### Reading passage
──────────────────────────────

# ID this shrimp please?



## chiahead (Dec 18, 2004)

sorry for the bad pics my photo store screwed up the negative processing I think.


----------



## turtlehead (Nov 27, 2004)

bumble bee shrimp


----------



## chiahead (Dec 18, 2004)

thats what I thought just making sure.


----------



## Piscesgirl (Feb 25, 2004)

What color is its head? I'm under the thought that Bumblebees have brown heads? Although I'm of the thought that all 'identifications' are somewhat suspect.


----------



## S (Oct 1, 2004)

Per Petshrimp.com...
_Many people confuse this shrimp with the bee shrimp. The distinction between the two is really very easy. With the bee shrimp the head is white, whereas the bumblebee shrimp has a black head._


----------



## kross (Apr 26, 2005)

S said:


> Per Petshrimp.com...

──────────────────────────────

### Dataset excerpts

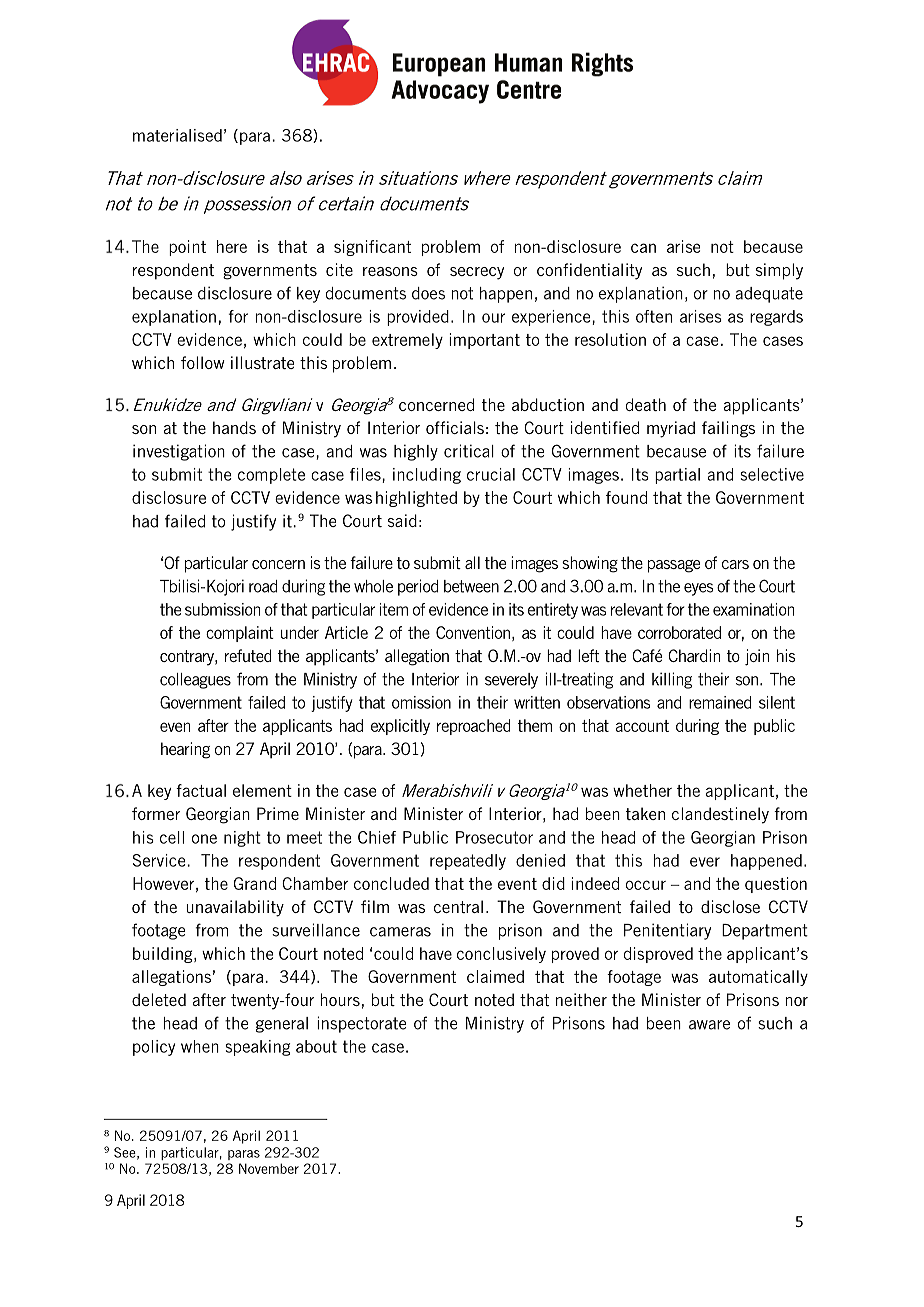 Image resolution: width=924 pixels, height=1307 pixels. What do you see at coordinates (177, 135) in the screenshot?
I see `materialised` at bounding box center [177, 135].
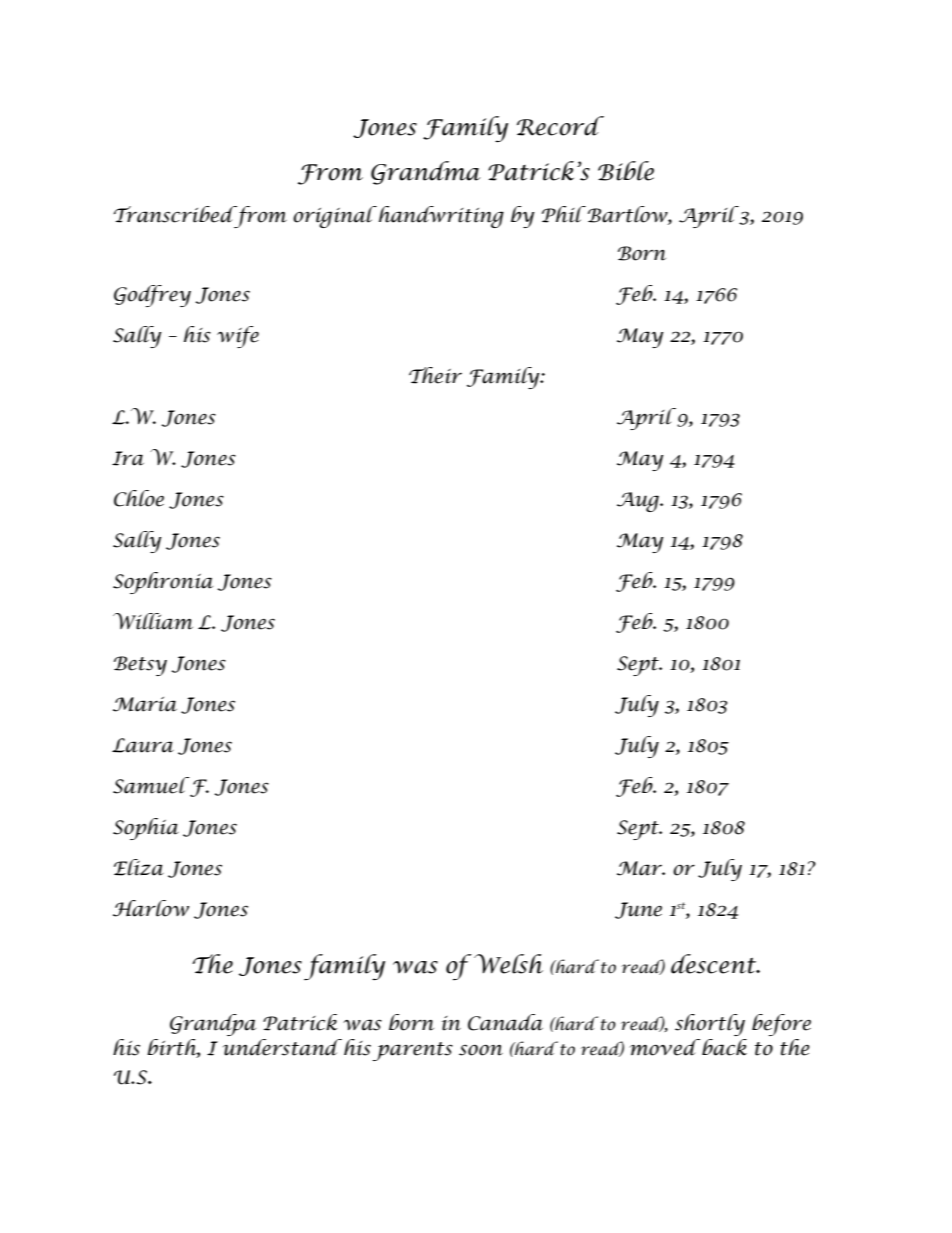  I want to click on William, so click(153, 621).
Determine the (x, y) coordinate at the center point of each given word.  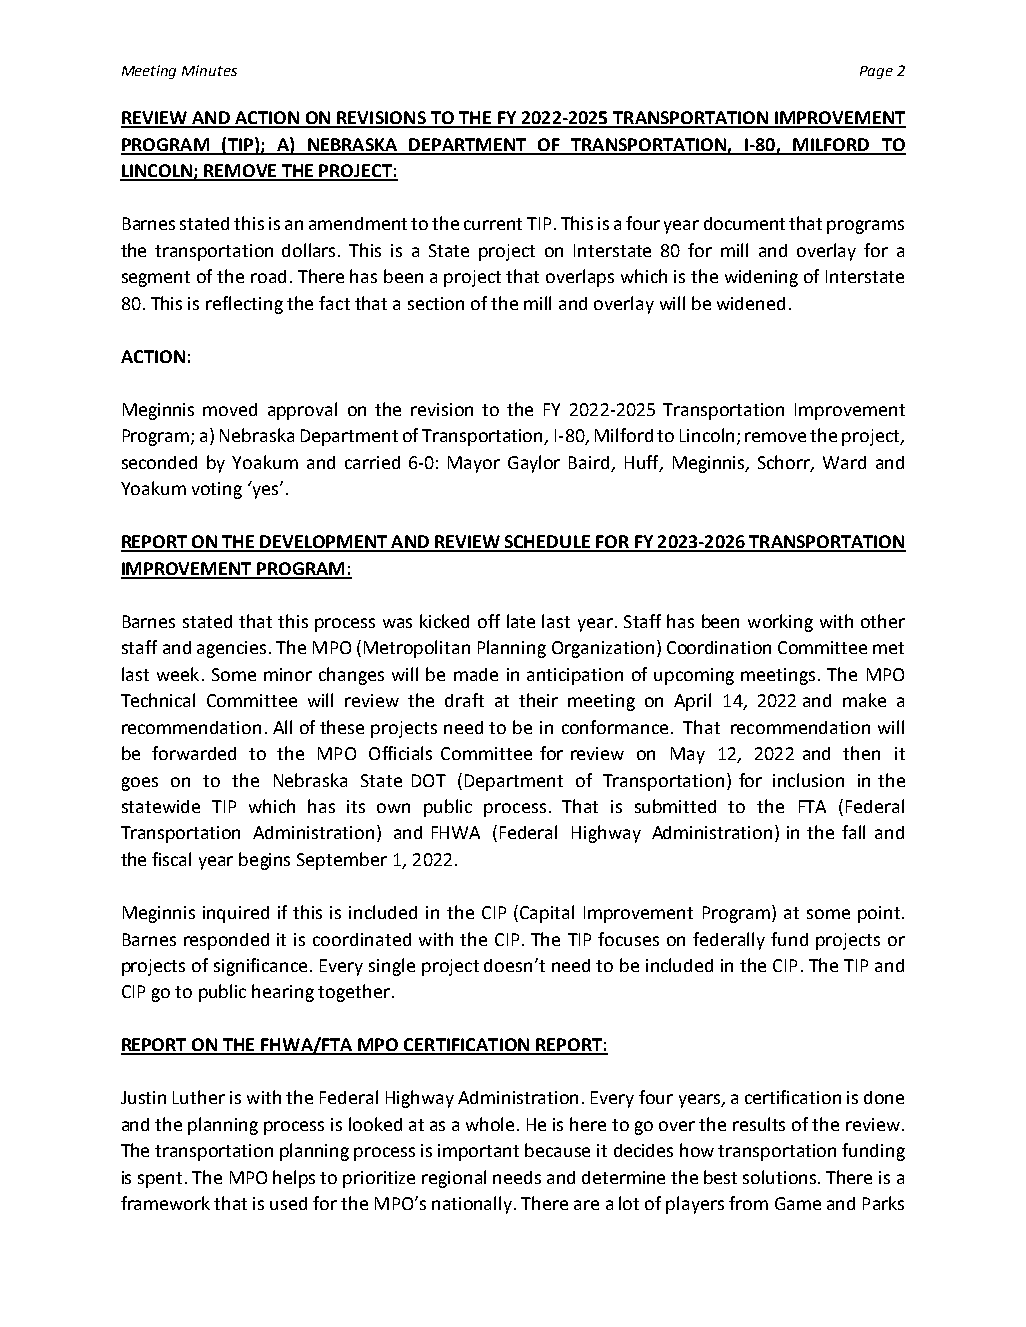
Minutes (209, 70)
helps (294, 1179)
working (780, 623)
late (521, 621)
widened (751, 303)
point (879, 914)
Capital (547, 914)
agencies (231, 649)
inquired (236, 914)
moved (230, 409)
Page (876, 72)
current (493, 224)
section (436, 303)
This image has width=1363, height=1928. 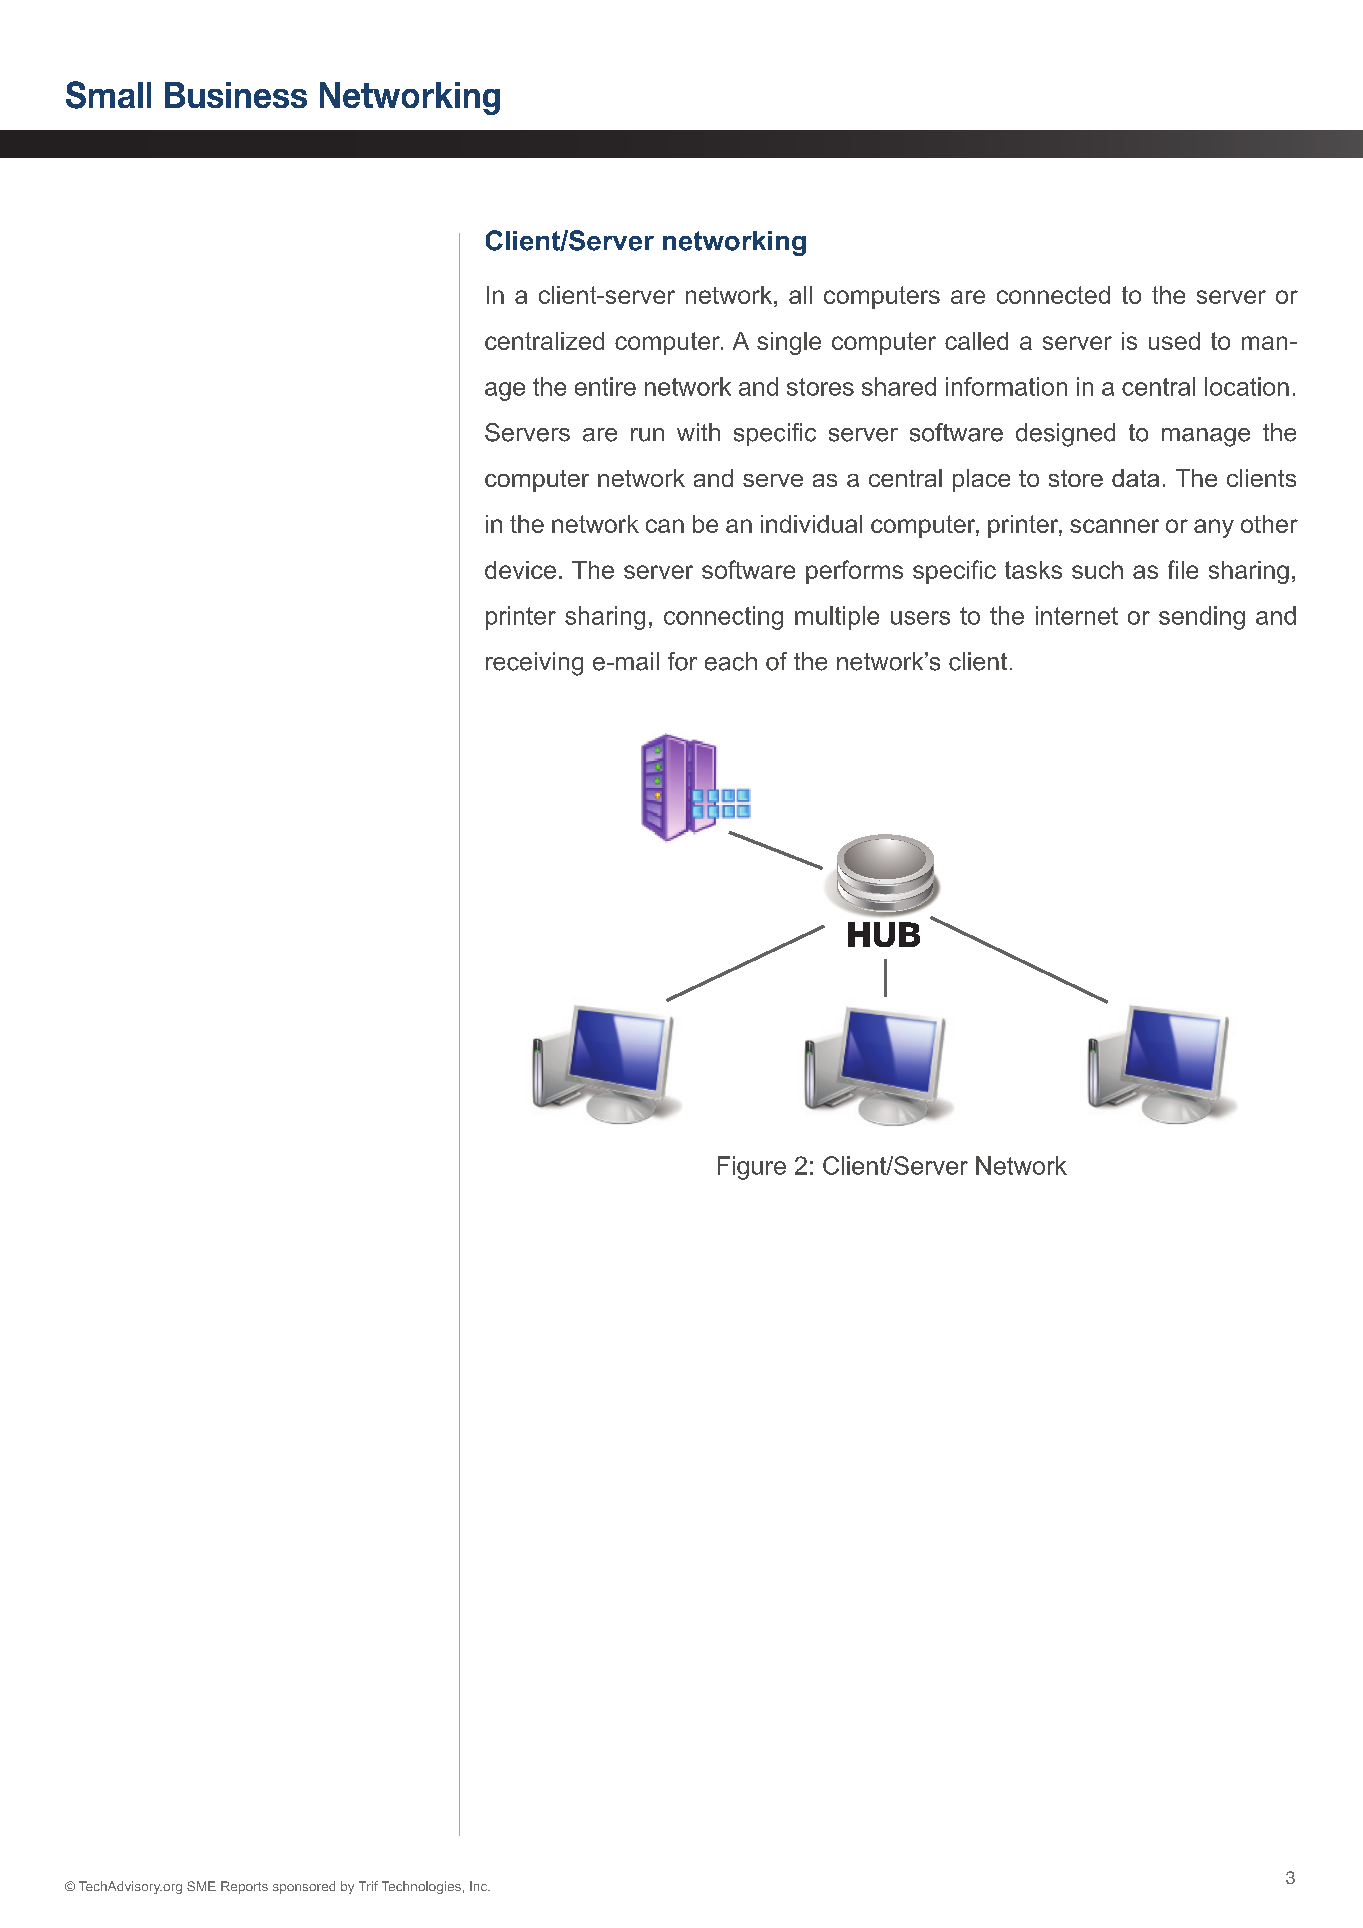 I want to click on single, so click(x=789, y=343).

──────────────────────────────

### Exercise details
Carry on the forum thread about identifying the shrimp, picking up right after its last line. The lines above were taken from a different source than the shrimp thread.

### Written response
> _Many people confuse this shrimp with the bee shrimp. The distinction between the two is really very easy. With the bee shrimp the head is white, whereas the bumblebee shrimp has a black head._


can a crs cross with a bumble bee then?


----------



## Piscesgirl (Feb 25, 2004)

It is speculated that it is possible; however, I haven't heard of it yet.


----------



## richy (Nov 8, 2004)

i don't believe CRS can cross-breed with bumble bee. my understanding is that they are different species. CRS can cross with a bee, however, since they are derivatives of the bee shrimp.


----------



## Raul-7 (Feb 4, 2004)

Since it clearly has a blackhead, it is clearly a bumblebee shrimp. Why would you say it's a cross?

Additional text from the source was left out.